The brain of a dog is dominated by the olfactory cortex. Up to one-third of the canine brain is devoted to scent detection, and dogs have 220 million scent receptors, 200 million more than humans.
Of course I always knew dogs had an amazing sense of smell, but I learned even more about man’s best friend while watching an episode of “Blue Collar Dogs,” a new show on National Geographic Wild.
One segment of the episode (titled “Canine MD”) featured a company called Cancer and Bio-detection Dogs, which trains dogs to use their exceptional noses to identify human cancers. Several urine samples were held in a carousel, and the dogs were immediately able to identify which sample contained cancerous cells (in this case bladder cancer), and demonstrated so by sitting next to that particular sample. The program noted that dogs are especially good at detecting cancer in its early stages.

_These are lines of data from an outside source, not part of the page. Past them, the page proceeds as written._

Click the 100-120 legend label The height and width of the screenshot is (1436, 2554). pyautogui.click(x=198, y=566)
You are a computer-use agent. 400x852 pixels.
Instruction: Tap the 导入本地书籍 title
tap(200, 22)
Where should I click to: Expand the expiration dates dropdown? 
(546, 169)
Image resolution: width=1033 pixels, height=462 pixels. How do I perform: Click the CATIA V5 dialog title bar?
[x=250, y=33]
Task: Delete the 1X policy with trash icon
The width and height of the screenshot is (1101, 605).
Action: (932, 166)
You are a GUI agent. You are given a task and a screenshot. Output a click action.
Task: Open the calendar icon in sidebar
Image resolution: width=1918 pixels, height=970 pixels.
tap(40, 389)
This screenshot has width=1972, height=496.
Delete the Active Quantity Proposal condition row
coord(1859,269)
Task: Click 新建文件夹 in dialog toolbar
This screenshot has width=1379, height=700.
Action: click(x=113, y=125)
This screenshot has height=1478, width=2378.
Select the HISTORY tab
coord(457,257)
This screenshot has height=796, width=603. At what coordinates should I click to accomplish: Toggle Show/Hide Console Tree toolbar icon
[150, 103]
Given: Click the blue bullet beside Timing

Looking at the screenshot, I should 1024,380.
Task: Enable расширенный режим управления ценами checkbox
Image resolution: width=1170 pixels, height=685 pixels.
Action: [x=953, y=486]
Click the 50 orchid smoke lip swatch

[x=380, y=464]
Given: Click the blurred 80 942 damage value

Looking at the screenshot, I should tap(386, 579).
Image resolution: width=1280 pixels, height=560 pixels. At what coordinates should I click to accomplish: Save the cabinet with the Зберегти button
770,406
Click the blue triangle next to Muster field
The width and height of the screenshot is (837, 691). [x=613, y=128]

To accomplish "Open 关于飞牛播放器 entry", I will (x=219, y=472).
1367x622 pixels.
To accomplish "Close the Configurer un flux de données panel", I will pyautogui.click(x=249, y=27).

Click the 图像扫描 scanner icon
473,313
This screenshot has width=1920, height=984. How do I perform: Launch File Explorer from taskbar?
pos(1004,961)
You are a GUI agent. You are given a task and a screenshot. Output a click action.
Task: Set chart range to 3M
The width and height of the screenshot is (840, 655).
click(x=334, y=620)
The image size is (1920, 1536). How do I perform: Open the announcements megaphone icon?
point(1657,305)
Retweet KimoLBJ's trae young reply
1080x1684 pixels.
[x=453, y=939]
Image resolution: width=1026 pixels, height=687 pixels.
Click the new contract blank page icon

The hope is that this research will help in the development of a mechanical nose, a device that could sniff out cancer. The episode featured the appropriately named Touradj Solouki, Ph.D., and the work he is doing at his lab at the University of Maine.* Solouki uses an incredibly large machine to analyze the breath of cancer patients and separate the molecules by weight. However, the trick is learning what to look for in the samples. Dogs are able to do this, and Solouki is trying to replace that skill in the lab.
“Dogs come pretty close to something that can be a biological sensor,” Solouki said. “They are not only very sensitive to chemicals, but they are also smart enough that they can analyze the signals they are getting.” Solouki’s goal is to determine the biomarkers of cancer within the samples. Dogs are either noticing something that is or isn’t there, or recognizing a variation in the molecular pattern.
The Cancer and Bio-detection dogs are trained, but the average pet canine has shown the ability to detect cancer and other illnesses in their owners in some cases. The episode included a dog that sniffed breast cancer in its owner, and another that alerts its diabetic owner before she has a hypoglycemia crash. Other dogs have been known to alert epileptic owners moments before they have a seizure.
On “Blue Collar Dogs,” a young woman with dystonia, a neuromuscular disorder that causes muscles to contract and spasm involuntarily, was able to better function on a daily basis because of a black Labrador from Canine Companions for Independence. The dog helps pull her wheelchair, picks up items she has dropped, and opens doors for her using a rope.
Dogs will continue to use their powerful noses—albeit in mysterious ways—to detect changes in the human body, and many will effectively communicate their findings with their owners. I hope one day scientists will be able to pinpoint this ability and develop portable devices that can replicate it.
*What, you’ve never heard of a saluki?